## WHAT YOU HAVE TO DO
Convert the rows below into a JSON list of strings, one string per line, leaving out blank lines.

───── EXCERPTED RECORDS

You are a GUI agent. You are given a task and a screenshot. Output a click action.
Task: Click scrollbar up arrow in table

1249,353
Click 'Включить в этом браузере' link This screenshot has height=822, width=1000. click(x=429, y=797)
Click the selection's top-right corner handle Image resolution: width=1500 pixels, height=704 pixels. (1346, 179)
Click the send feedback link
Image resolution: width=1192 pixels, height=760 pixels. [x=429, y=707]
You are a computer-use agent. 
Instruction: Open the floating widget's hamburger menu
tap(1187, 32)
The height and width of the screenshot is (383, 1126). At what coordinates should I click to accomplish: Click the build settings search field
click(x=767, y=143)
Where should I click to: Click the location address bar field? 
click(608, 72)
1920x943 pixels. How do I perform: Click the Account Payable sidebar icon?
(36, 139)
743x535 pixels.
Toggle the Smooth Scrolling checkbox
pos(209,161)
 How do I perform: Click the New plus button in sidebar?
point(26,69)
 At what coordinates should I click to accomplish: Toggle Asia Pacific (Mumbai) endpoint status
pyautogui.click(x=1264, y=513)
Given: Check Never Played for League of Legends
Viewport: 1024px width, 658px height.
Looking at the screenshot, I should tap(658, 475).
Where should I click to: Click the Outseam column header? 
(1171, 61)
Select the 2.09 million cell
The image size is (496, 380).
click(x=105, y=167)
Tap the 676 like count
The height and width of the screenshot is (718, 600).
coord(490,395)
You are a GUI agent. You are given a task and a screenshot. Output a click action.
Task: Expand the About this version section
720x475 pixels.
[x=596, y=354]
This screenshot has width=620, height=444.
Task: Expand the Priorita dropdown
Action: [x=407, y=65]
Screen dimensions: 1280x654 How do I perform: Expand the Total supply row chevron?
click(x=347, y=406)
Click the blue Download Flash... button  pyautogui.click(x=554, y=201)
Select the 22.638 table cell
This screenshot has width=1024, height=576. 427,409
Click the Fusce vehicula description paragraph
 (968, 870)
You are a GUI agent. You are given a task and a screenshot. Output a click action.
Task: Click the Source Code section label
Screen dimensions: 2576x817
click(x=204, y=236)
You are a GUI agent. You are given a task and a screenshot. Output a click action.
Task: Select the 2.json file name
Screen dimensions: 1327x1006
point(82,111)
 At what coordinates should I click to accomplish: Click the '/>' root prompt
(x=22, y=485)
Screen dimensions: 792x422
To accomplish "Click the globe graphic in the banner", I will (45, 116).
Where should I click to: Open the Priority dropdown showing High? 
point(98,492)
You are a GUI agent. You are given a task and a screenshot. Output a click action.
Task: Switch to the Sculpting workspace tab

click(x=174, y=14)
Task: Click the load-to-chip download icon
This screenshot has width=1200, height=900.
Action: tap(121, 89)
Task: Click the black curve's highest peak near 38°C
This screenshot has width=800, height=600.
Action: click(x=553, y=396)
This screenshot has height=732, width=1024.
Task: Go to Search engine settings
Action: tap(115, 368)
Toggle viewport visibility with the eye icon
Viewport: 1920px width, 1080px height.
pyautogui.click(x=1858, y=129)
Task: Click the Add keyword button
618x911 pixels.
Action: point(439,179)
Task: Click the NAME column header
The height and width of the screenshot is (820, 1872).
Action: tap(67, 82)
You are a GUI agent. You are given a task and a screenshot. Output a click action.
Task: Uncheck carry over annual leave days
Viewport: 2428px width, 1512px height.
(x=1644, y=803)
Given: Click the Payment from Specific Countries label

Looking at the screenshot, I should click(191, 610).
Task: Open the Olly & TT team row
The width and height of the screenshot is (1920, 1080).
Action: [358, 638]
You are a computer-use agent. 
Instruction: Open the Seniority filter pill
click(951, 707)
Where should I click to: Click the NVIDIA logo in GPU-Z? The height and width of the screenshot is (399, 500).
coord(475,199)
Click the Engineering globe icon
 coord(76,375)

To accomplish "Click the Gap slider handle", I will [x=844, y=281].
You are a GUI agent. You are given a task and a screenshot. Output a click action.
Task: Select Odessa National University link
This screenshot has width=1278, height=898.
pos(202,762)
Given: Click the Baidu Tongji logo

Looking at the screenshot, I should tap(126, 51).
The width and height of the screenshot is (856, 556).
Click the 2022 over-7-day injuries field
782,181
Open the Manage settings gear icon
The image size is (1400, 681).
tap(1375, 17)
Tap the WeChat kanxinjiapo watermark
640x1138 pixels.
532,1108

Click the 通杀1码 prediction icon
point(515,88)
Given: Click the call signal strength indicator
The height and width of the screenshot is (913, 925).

──────────

## RESPONSE BELOW
[
  "You are a GUI agent. You are given a task and a screenshot. Output a click action.",
  "Task: Click scrollbar up arrow in table",
  "1249,353",
  "Click 'Включить в этом браузере' link This screenshot has height=822, width=1000. click(x=429, y=797)",
  "Click the selection's top-right corner handle Image resolution: width=1500 pixels, height=704 pixels. (1346, 179)",
  "Click the send feedback link",
  "Image resolution: width=1192 pixels, height=760 pixels. [x=429, y=707]",
  "You are a computer-use agent. ",
  "Instruction: Open the floating widget's hamburger menu",
  "tap(1187, 32)",
  "The height and width of the screenshot is (383, 1126). At what coordinates should I click to accomplish: Click the build settings search field",
  "click(x=767, y=143)",
  "Where should I click to: Click the location address bar field? ",
  "click(608, 72)",
  "1920x943 pixels. How do I perform: Click the Account Payable sidebar icon?",
  "(36, 139)",
  "743x535 pixels.",
  "Toggle the Smooth Scrolling checkbox",
  "pos(209,161)",
  " How do I perform: Click the New plus button in sidebar?",
  "point(26,69)",
  " At what coordinates should I click to accomplish: Toggle Asia Pacific (Mumbai) endpoint status",
  "pyautogui.click(x=1264, y=513)",
  "Given: Check Never Played for League of Legends",
  "Viewport: 1024px width, 658px height.",
  "Looking at the screenshot, I should tap(658, 475).",
  "Where should I click to: Click the Outseam column header? ",
  "(1171, 61)",
  "Select the 2.09 million cell",
  "The image size is (496, 380).",
  "click(x=105, y=167)",
  "Tap the 676 like count",
  "The height and width of the screenshot is (718, 600).",
  "coord(490,395)",
  "You are a GUI agent. You are given a task and a screenshot. Output a click action.",
  "Task: Expand the About this version section",
  "720x475 pixels.",
  "[x=596, y=354]",
  "This screenshot has width=620, height=444.",
  "Task: Expand the Priorita dropdown",
  "Action: [x=407, y=65]",
  "Screen dimensions: 1280x654 How do I perform: Expand the Total supply row chevron?",
  "click(x=347, y=406)",
  "Click the blue Download Flash... button  pyautogui.click(x=554, y=201)",
  "Select the 22.638 table cell",
  "This screenshot has width=1024, height=576. 427,409",
  "Click the Fusce vehicula description paragraph",
  " (968, 870)",
  "You are a GUI agent. You are given a task and a screenshot. Output a click action.",
  "Task: Click the Source Code section label",
  "Screen dimensions: 2576x817",
  "click(x=204, y=236)",
  "You are a GUI agent. You are given a task and a screenshot. Output a click action.",
  "Task: Select the 2.json file name",
  "Screen dimensions: 1327x1006",
  "point(82,111)",
  " At what coordinates should I click to accomplish: Click the '/>' root prompt",
  "(x=22, y=485)",
  "Screen dimensions: 792x422",
  "To accomplish \"Click the globe graphic in the banner\", I will (45, 116).",
  "Where should I click to: Open the Priority dropdown showing High? ",
  "point(98,492)",
  "You are a GUI agent. You are given a task and a screenshot. Output a click action.",
  "Task: Switch to the Sculpting workspace tab",
  "click(x=174, y=14)",
  "Task: Click the load-to-chip download icon",
  "This screenshot has width=1200, height=900.",
  "Action: tap(121, 89)",
  "Task: Click the black curve's highest peak near 38°C",
  "This screenshot has width=800, height=600.",
  "Action: click(x=553, y=396)",
  "This screenshot has height=732, width=1024.",
  "Task: Go to Search engine settings",
  "Action: tap(115, 368)",
  "Toggle viewport visibility with the eye icon",
  "Viewport: 1920px width, 1080px height.",
  "pyautogui.click(x=1858, y=129)",
  "Task: Click the Add keyword button",
  "618x911 pixels.",
  "Action: point(439,179)",
  "Task: Click the NAME column header",
  "The height and width of the screenshot is (820, 1872).",
  "Action: tap(67, 82)",
  "You are a GUI agent. You are given a task and a screenshot. Output a click action.",
  "Task: Uncheck carry over annual leave days",
  "Viewport: 2428px width, 1512px height.",
  "(x=1644, y=803)",
  "Given: Click the Payment from Specific Countries label",
  "Looking at the screenshot, I should click(191, 610).",
  "Task: Open the Olly & TT team row",
  "The width and height of the screenshot is (1920, 1080).",
  "Action: [358, 638]",
  "You are a computer-use agent. ",
  "Instruction: Open the Seniority filter pill",
  "click(951, 707)",
  "Where should I click to: Click the NVIDIA logo in GPU-Z? The height and width of the screenshot is (399, 500).",
  "coord(475,199)",
  "Click the Engineering globe icon",
  " coord(76,375)",
  "To accomplish \"Click the Gap slider handle\", I will [x=844, y=281].",
  "You are a GUI agent. You are given a task and a screenshot. Output a click action.",
  "Task: Select Odessa National University link",
  "This screenshot has width=1278, height=898.",
  "pos(202,762)",
  "Given: Click the Baidu Tongji logo",
  "Looking at the screenshot, I should tap(126, 51).",
  "The width and height of the screenshot is (856, 556).",
  "Click the 2022 over-7-day injuries field",
  "782,181",
  "Open the Manage settings gear icon",
  "The image size is (1400, 681).",
  "tap(1375, 17)",
  "Tap the WeChat kanxinjiapo watermark",
  "640x1138 pixels.",
  "532,1108",
  "Click the 通杀1码 prediction icon",
  "point(515,88)",
  "Given: Click the call signal strength indicator",
  "The height and width of the screenshot is (913, 925)."
]